Konuşmasında erkeklere de seslenen Davutoğlu, "Sadece bu salondaki değil, bütün Türkiye'deki erkeklere sesleniyorum. Erkeklik onuru kadınlara saygıyla başlar. Kadınlık onurunu çiğneyen erkek, erkeklik onuruna da sahip olamaz. Hangi siyasi düşünceyi taşırsa taşısın her kadın azizdir, her kadın ihtirama layıktır" dedi.
Başbakan Davutoğlu, kadınları sadece eşler olarak görmemek gerektiği vurgulayarak, şunları kaydetti:
"Hangi mesleği icra ediyorlarsa o mesleğin uygulayıcıları olarak görelim. Kadınlarımıza sadece evimizin emanetine sahip çıkan mübarek eşler olarak saygı göstermeyelim. Ama aynı zamanda onların icra ettiği her faaliyete de saygı gösterelim. Biz kadınlarımızın yükselen Türkiye'nin lokomotif gücü olacağına inanıyoruz. Biz kadınlarımızın demokrasiyi ayağa kaldıracağına inanıyoruz. Çünkü demokrasiden, gerçek anlamda özgürlükten en çok kadınlarımız istifade etti. İşte haziran seçimleri böyle bir seçim ki bu kadınlık onurunu ayağa kaldıran kadınlık onuru için yola çıkan AK Parti'nin yeni Türkiyesinin seçimidir.
Aziz kadınlarımız inşallah 7 Haziran'da kadınlık onuru için sandıklara yürümeye hazır mısınız? Bu özgürlük bayrağını, AK Parti bayrağını dalgalandırmaya hazır mısınız? Kim olursa olsun hangi gerekçeyle olursa olsun kadınlık onurunu çiğneyen herkese karşı sesinizi yükseltmeye hazır mısınız? Biz de size bu ülkenin Başbakanı olarak AK Parti iktidarı olarak tam bir emniyetle söz veriyoruz. Diyoruz ki hiçbir şekilde hiçbir kadının hiçbir gerekçeyle onurunun çiğnenmesine izin vermeyeceğiz."
"Kadın haklarının savunucusu AK Parti'dir"
Davutoğlu, kadının onurunun hiçbir gerekçeyle çiğnenmesine izin vermeyeceklerini belirtti.
"Bulunduğum makam gereği, vaktinde 'Bu kadına haddini bildirin' diyen bir başbakanın bu topraklarda hükmetmesi dolayısıyla bütün kadınlarımızdan özür diliyorum.

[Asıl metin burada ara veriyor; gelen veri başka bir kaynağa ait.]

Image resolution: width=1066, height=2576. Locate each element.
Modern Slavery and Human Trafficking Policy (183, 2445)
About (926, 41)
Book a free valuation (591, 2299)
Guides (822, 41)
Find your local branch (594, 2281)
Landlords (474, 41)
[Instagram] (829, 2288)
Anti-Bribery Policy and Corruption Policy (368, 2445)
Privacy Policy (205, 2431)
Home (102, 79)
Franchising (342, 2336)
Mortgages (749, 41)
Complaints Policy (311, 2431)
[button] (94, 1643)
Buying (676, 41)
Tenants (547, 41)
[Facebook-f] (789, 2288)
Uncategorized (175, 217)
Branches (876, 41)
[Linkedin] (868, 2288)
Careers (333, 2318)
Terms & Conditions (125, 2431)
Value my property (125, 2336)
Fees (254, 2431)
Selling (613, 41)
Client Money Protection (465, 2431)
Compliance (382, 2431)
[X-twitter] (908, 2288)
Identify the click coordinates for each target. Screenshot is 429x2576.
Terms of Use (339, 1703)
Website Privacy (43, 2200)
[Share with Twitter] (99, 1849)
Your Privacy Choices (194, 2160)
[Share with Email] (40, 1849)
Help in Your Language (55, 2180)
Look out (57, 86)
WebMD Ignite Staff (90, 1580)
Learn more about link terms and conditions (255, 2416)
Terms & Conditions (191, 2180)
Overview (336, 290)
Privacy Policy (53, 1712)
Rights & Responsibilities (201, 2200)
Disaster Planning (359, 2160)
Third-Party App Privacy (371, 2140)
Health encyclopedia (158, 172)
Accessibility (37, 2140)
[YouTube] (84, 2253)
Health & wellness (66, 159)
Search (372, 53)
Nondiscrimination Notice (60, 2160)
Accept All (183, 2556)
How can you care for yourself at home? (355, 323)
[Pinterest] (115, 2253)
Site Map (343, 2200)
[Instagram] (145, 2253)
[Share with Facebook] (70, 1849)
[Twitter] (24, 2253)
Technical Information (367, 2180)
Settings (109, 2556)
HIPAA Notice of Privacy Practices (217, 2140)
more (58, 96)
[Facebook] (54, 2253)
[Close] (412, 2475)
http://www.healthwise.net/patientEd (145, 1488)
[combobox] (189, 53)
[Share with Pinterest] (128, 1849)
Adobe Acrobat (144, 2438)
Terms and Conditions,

Onun adına da özür diliyorum" diyen Davutoğlu, bir daha hiçbir başbakanın, hiçbir kadın için böylesine bir ifade kullanmayacağını söyledi.
AK Parti'ye bugüne kadar oy vermemiş olanlar da dahil olmak üzere tüm seçmen kadınlara seslenen Davutoğlu, sözlerini şöyle sürdürdü:
"Hiç merak etmeyin, ister bize oy verin ister vermeyin, her birinizin onuru bizim onurumuzdur. Her birinizin özgürlüğü, bizim özgürlüğümüzdür. Birileri propaganda yapıyor. Vaktinde de Sayın Cumhurbaşkanımız, belediye başkanı olduğunda 'Belediye otobüslerinde, trenlerde başörtüsü zorunluluğu gelecek, şunu yapacaklar, bunu yapacaklar, hayat tarzına müdahale edilecek' diye korkular yaymaya çalıştılar. Hiç korkmayınız. Biz öyle köklü bir medeniyetten geliyoruz ki ne olursa olsun, tek bir kadının, hangi gerekçeyle olursa olsun, 1 saniye dahi onurunun çiğnenmesine, hayat tarzına müdahale edilmesine önce biz karşı çıkarız. Bu tür korkular yayarak AK Parti'ye yönelik kadın teveccühünü azaltmak isteyenler, bilsinler ki 12 yıllık iktidarımız şahittir, Türkiye, kadınlarımızla ilgili her türlü ilerlemeyi bu iktidar döneminde yaşadı. 2004 Anayasa reformunda kadın-erkek eşitliğini getirdik. Anayasaya koyduk. 'Kadınlar ve erkekler eşittir ve devlet bu eşitliğin gereğini yapmakla yükümlüdür' maddesini koyduk. 2005'te Medeni Kanun'da, Ceza Kanunu'nda, İş Kanunu'nda kadınlar lehine düzenlemeler yaptık. 2010 referandumunda pozitif ayrımcılığı getirdik. Şimdi kadın hakları savunucularına soruyorum, bütün bu reformları getiren AK Parti'yi savunma konusunda niçin tereddüt edersiniz? Niçin mahalle baskısı altında hala sanki AK Parti'yle birlikte kadın hakları zedelenecekmiş gibi düşünürsünüz? Biliniz ki kadın haklarının savunucusu, AK Parti'dir ve AK Parti olacaktır."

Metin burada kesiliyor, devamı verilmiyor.